A native of Uruguay, the 35-year-old artist currently lives in New York, where he directs the non-profit Art Resources Transfer and edits the organization’s series of conversation-based books, Between Artists. Text triumphs over images in Cesarco’s minimalist exhibit, which consists of large, individually framed c-prints of index pages in the otherwise bare Hudson (Show)Room. Though not much to look at, once you start to read, the indexes conjure rich panoply of feelings and associations.
Index A-Z (2000) is a series of 12 index pages that function as a kind of self-portrait, as if the imagined book is the autobiography of the young artist related through his influences and intellectual development. So, for example, in the “B”s, you find French literary theorist Roland Barthes and German-Jewish Marxist philosopher-sociologist Walter Benjamin alongside the Beatles, David Bowie and Jacques Brel. Depending on your own reading and influences, the references can send you skittering through a wide range of memories, from squirming through a graduate seminar to the first time you heard a favorite pop tune on the radio. Then, you begin to wonder about people not listed in the index. David Lynch deserves a mention, but not George Lucas? Though the entries are a who’s who of modern and contemporary artists and philosophers, the names and references also serve as a chart of who’s cool and who’s not within this artist’s well-connected universe.

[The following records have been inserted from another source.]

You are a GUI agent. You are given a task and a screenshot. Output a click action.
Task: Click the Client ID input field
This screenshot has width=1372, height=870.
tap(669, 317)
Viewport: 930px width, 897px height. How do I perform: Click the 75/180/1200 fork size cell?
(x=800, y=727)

Index (A Novel) (2003) not only references an unwritten book; it’s meant as a guide to a work of fiction, which generally comes without an index. With fewer names, the entries tend more toward the emotionally suggestive, such as “chocolates,” “cigarettes,” “compassion,” “consoling,” “crying” and “cuddle” in the Cs. However, the notations provide a glimpse of the ups and downs, the soaring highs and embarrassing lows, of the stereotyped plotlines of a typical love story. Of the three unwritten books in Cesarco’s oeuvre, this would probably be the most readable.

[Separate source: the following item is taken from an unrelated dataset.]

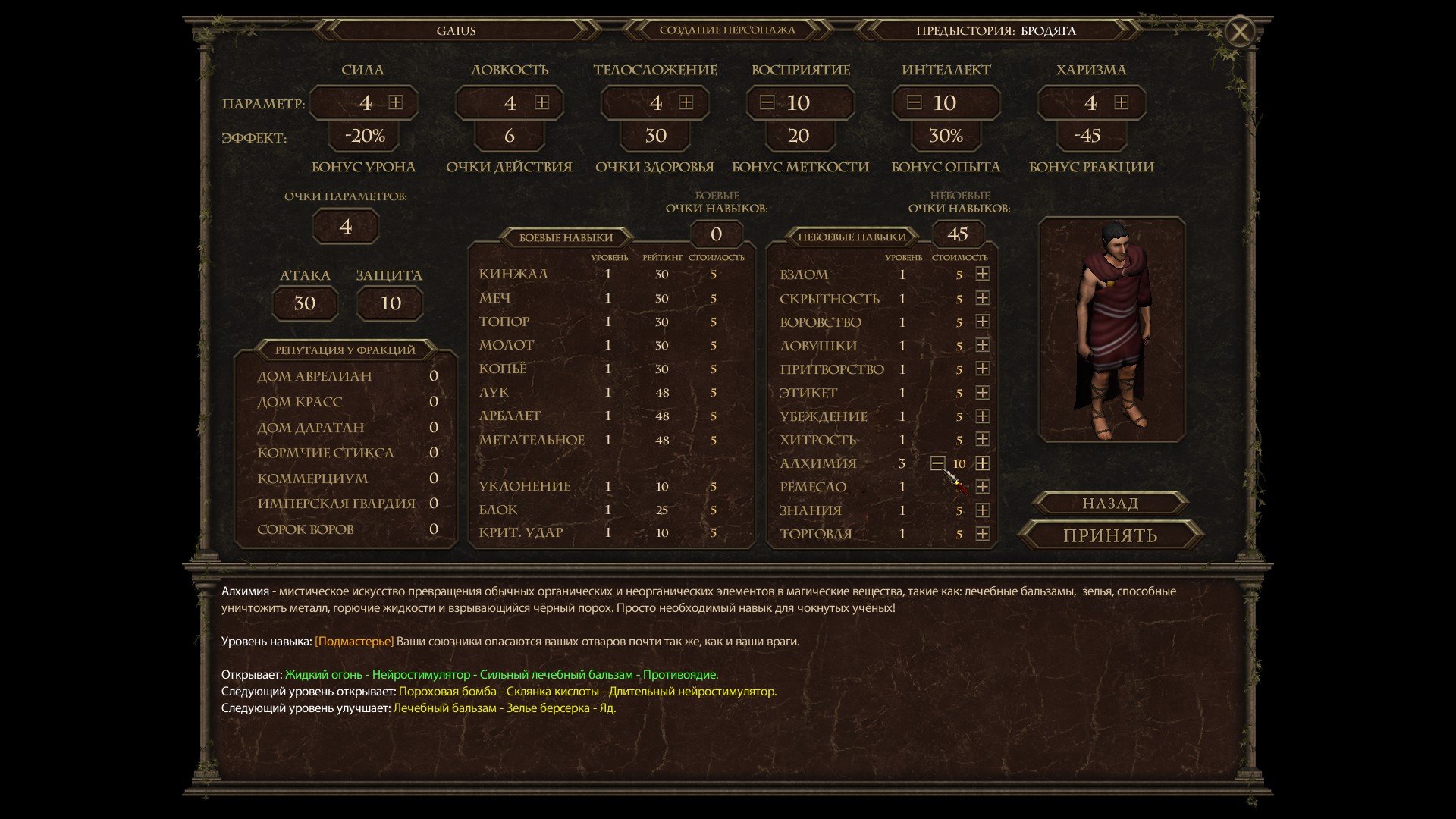The image size is (1456, 819).
Task: Increase the Сила attribute with plus
Action: 395,102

The longest and driest work, Index (A Reading) (2008), is more academic and less personal. Intended as an exploration of what makes up an index and how it relates to research and scholarship, this index serves up the most notations for references to reading, writing, history, memory and forgetting. Researchers often start off with a book’s index and those topics listed in the index usually determine what gets mentioned in subsequent references to the original work. Cesarco uses subheadings and cross-references to flesh out a narrative of intellectual development, but it also reveals that scholarly research can be like the children’s game of Telephone, where what is said originally goes through many transformations in the telling.

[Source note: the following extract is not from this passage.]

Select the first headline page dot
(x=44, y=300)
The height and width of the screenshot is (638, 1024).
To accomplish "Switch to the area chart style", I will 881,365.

The moody, melancholic video The Two Stories is a slow pan through an elegant sitting room devoid of people. The walls are covered with ornate wallpaper and a Greek statue of a man stands outside the window of the mansion. Filmed in black and white, the video features an unseen, monotone narrator reading a text by Uruguayan author Felisberto Hernández in Spanish. The English subtitles and uncertain wavering of the camera as it trolls through the deserted room make this feel like some long lost film clip from the French New Wave of the 1960s. The narrator is describing his feelings about a public reading he is giving of a short story that involves suicide. He’s nervous. He fidgets. He’s bored. He’s distracted by the statue outside the window. Nonetheless, his story connects with his listeners; the narrator reveals that an audience member is inspired to approach him with yet another story of suicide. The narrator remarks that this makes him feel as if the statue outside the window has suddenly come alive and started “slapping at the pigeons.” Two Stories is about the self-consciousness the narrator is experiencing in the space between the two narratives.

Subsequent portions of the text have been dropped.